While they were eating, Jesus took some bread, and after a blessing, He broke it and gave it to the disciples, and said, "Take, eat; this is My body." - Matthew 26:26
Wednesday, November 17, 2010
The Purificator is a piece of pure white linen or hemp (Cong. Sac. Rit., 23 July, 1878) used for cleansing the chalice. Its size is not prescribed by the rubrics. It is usually twelve to eighteen inches long, and nine or ten inches wide. It is folded in three layers so that when placed on the chalice beneath the paten its width is about three inches. A small cross may be worked in it at its centre to distinguish it from the little finger-towels used at the "Lavabo", although this is not prescribed. It is not blessed. It is also called the "Mundatory" or "Purificatory". The Greeks use a sponge instead of the linen purificator. Before soiled corporals, palls, and purificators are given to nuns or lay persons to be laundried, bleached, mended or ironed, they must be first washed, then rinsed twice by a person in sacred orders (Cong.
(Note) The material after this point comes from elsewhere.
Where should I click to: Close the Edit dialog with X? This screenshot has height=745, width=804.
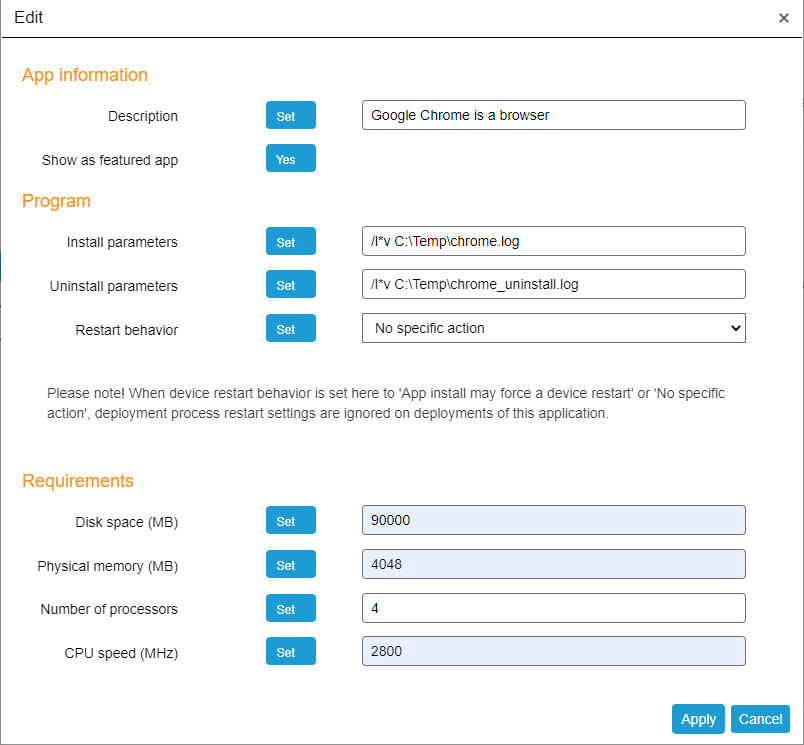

Sac. Rit., 12 September, 1857). When preparing soiled corporals for the altar a little starch may be used to stiffen them and give them a smooth surface. The same may be done with the palls. The purificators are always prepared without starch. Finger-towels, used at the "Lavabo" and after administering Holy Communion, may be made of any kind of material, preferably, however, of linen or hemp, and of any size.